Posted on Mar 14, 2016 | Tags: usa visas, student visa, vocational visa

This article provides a brief overview of the different types of student-related U.S. visas, particularly the F-1, J-1 and M-1 visas.

F-1 Student Visa

A student visa is a pretty popular one. The united States welcomes foreign citizens all the time who come to the states in order to study. Before they can even apply for a visa, all student applicants are required to be accepted and approved by their local school or program. Once they’re accepted, the educational institution will give each applicant the proper approval documentation that needs to be submitted when they’re applying for the student visa.

The F-1 visa is actually the most common type of student visa there is. The student visa is necessary for anyone who wants to engage in academic studies within the U.S. These studies can take place at an approved school, an accredited college or university, a private secondary school or an approved English language program. You also need an F-1 visa if the course of study you’re involved in adds up to more than 18 hours a week. A F-1 visa can’t be used by foreign students to attend public elementary schools or even publicly funded adult education program. A F-1 visa can be issued if the student wants to attend a public secondary school ( a high school), but the student can’t study at the school for anymore than 12 months.
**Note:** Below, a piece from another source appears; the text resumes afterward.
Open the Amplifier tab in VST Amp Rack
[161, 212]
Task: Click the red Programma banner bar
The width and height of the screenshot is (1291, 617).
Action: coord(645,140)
To apply for this visa, a DS-160 application must be filled out. You must also have a passport that’s valid at least six months beyond the intended period of stay in the U.S. In the application, you should include a photograph taken at least 6 months ago. An appointment with the U.S. Embassy must be scheduled and completed. An incomplete application and interview will result in your visa being unapproved.

This visa should only be used by those who are serious about their education and pursuing it full time in the U.S.

J-1 Exchange Visitor

Foreign citizens are often welcomed in to the United States under one of the exchange visitor programs. Before the individual can receive a visa however, all applicants have to be accepted and approved by an authorized program sponsor. Once they’re excepted, the applicant will get the necessary approval documentation from program sponsors or an educational institution.
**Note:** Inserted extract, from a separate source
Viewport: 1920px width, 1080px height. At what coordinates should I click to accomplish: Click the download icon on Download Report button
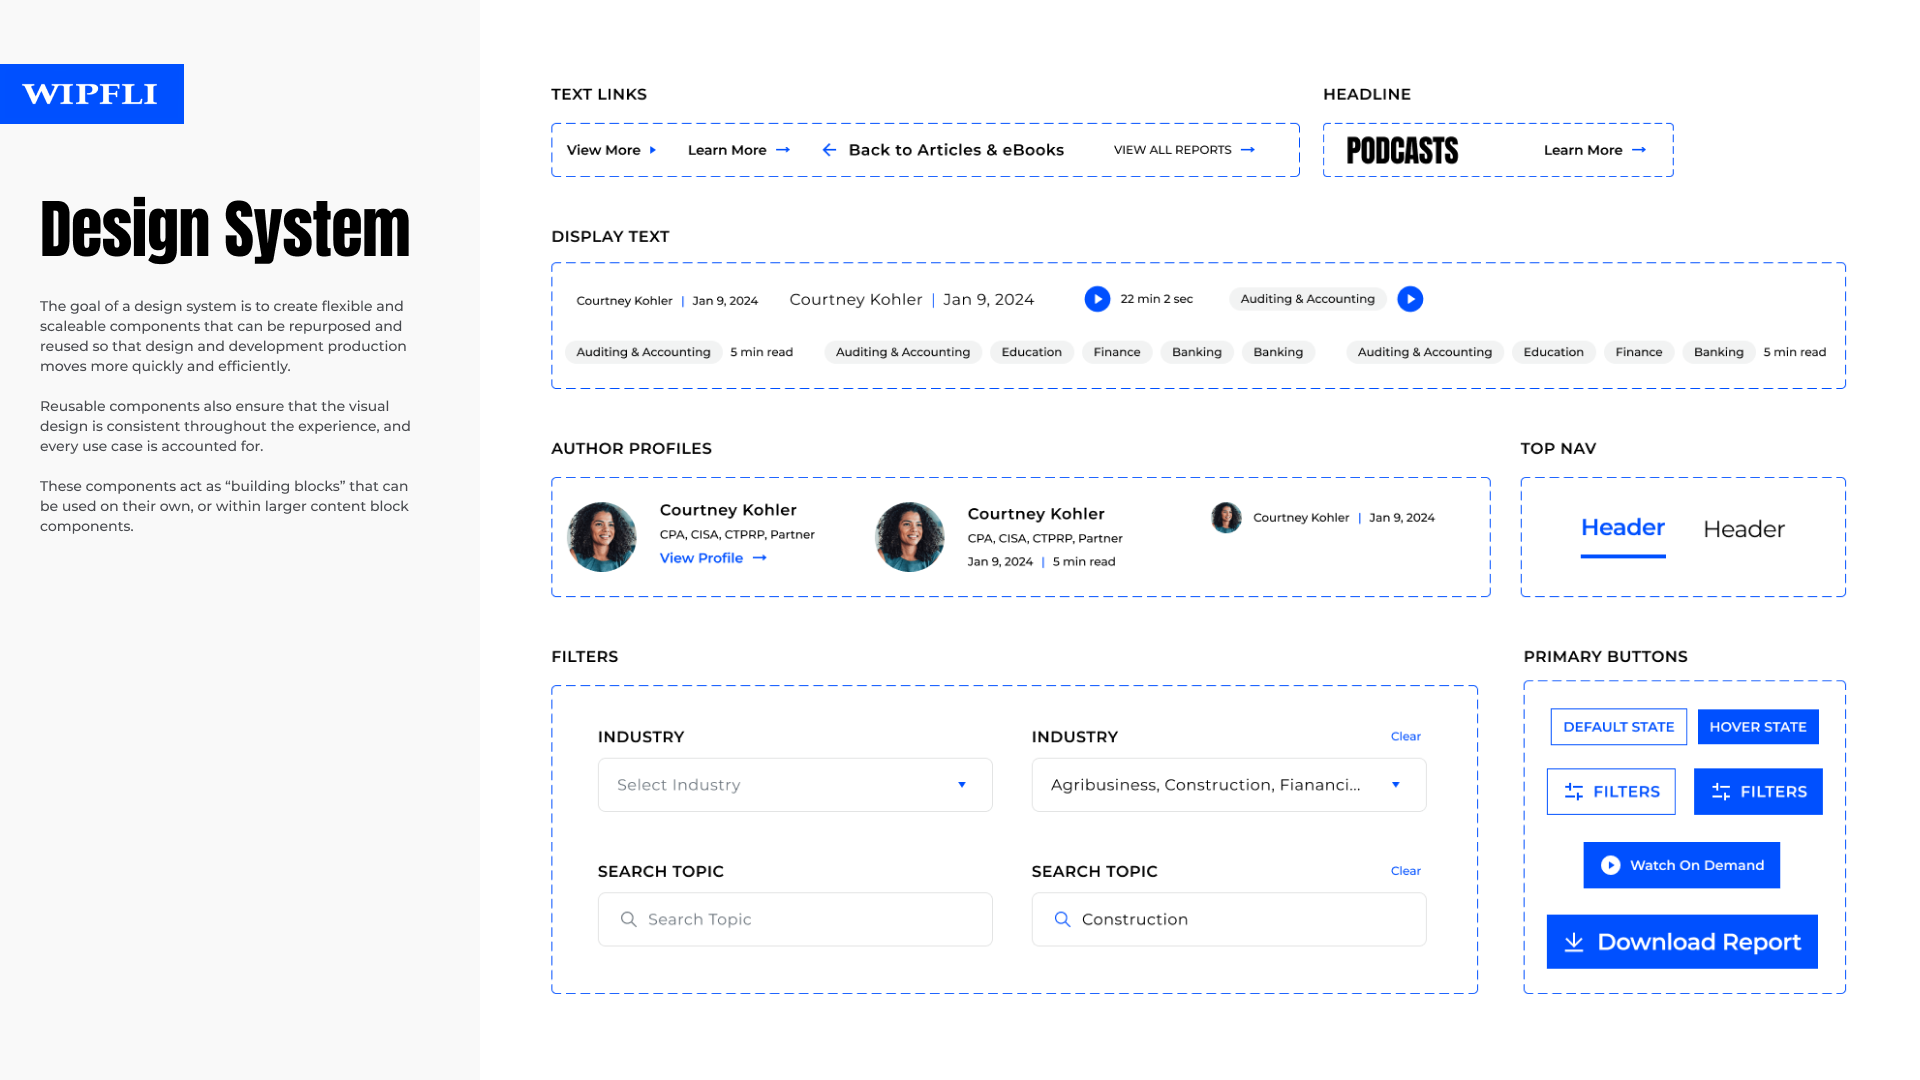[x=1574, y=942]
The J visa is designed specifically to promote the sharing of persons, knowledge, and skills in the fields of education, arts, and sciences. Participants in the exchange visitor programs include students at all academic levels. The participants also can be trainees obtaining on-the-job training from firms, institutions and agencies.

To apply for a visa the individual must first fill out an DS-160 form. They will also need a passport that’s valid for travel to the United States that’s valid beyond the six months you’re intended to stay in the states. Attached to the form needs to be one photo taken within the last six months. The only way you do not have to pay a non-refundable non-immigrant visa application processing fee is if your J program is sponsored by the United States Government itself. An approved DS-2019 must be submitted as well. To complete the application process, the individual applying must schedule and show up to an interview with the U.S. Embassy. An incomplete application will not be accepted and will result in not being accepted in to the program.
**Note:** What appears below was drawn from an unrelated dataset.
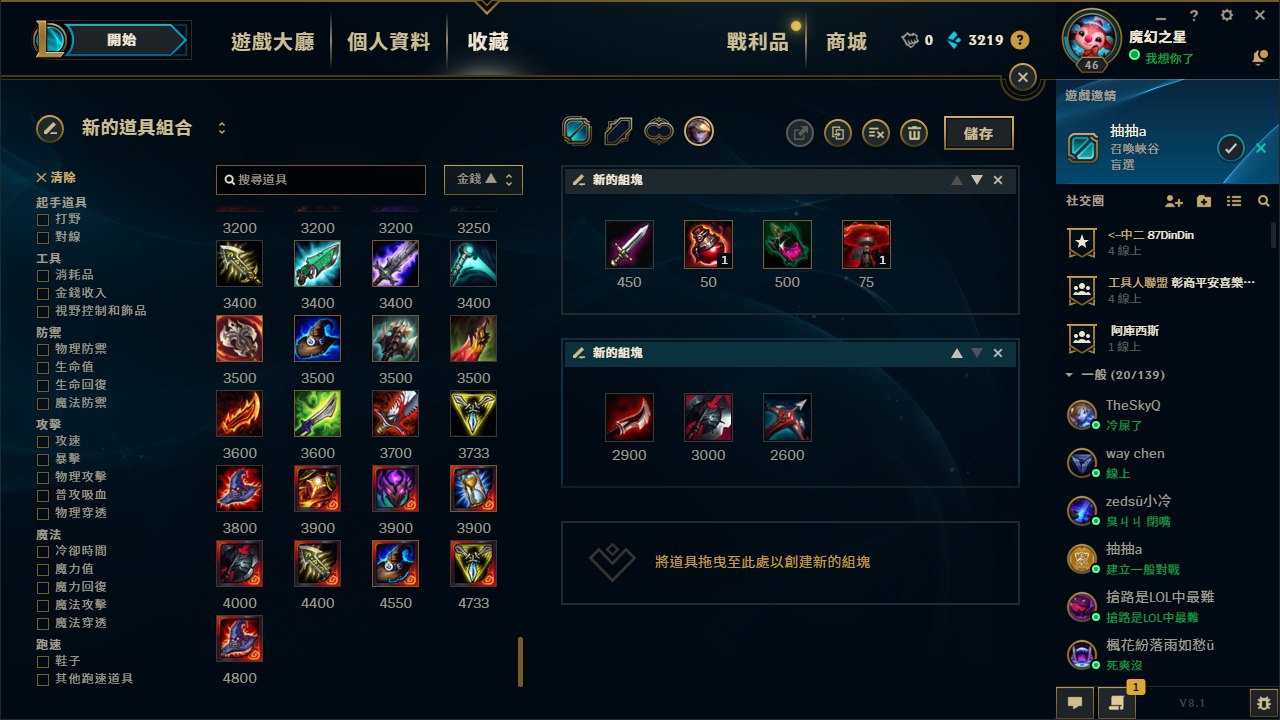Screen dimensions: 1280x720
Task: Tick the 鞋子 filter checkbox
Action: [43, 661]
If you have spouses or unmarried children under the age of 21 who you would like to accompany you on your trip to the United States, it is important they get a J-2 Visa. The spouse and child may not work in the United States unless they file an Employment Authorization application.

This is a great visa for anyone who feels they can provide great education, arts and science knowledge to the United States.

M Vocational or other recognized nonacademic institution Visa

An M-1 visa for a non-immigrant non-academic students is a visa for people who are entering the United States for a limited period of time and for a very specific purpose. In many cases, people applying for non-immigrant visas have to prove that they intend to leave the U.S. when their visas expire and that they don’t intent to immigrate to the states full time. If the person has an H-1B visa, an L-1 visa or an E-2 investor visa they are exempted from this requirement.

Unlike most immigrant visas, most non-immigrant visas are not subject to numerical limits. Non-immigrant visas are just temporary, but many of them are available for a number of years.

An M-1 visa is available for people pursuing a full-time course of study at an established vocational institution approved by the INS. A nonacademic institution includes a vocational high school, vocational training school, community or junior colleges. An M-1 visa holder can’t work except in the U.S. except for if they’re partaking in practical training after they have completed their student studies. An M-1 visa holder can apply for a change of status, but he or she can’t change to an H-1 status if their qualifications only match those of an M-1. An M-1 visa holder can’t obtain an H-1 visa outside of the United States.

People who want to travel to the U.S. must obtain a separate visa. Only spouses and unmarried children under the age of 21 years-old can apply to come to the states with a visa holder. They must apply for an M-2 visa in order to travel with the their loved ones; they are not allowed to work during their stay.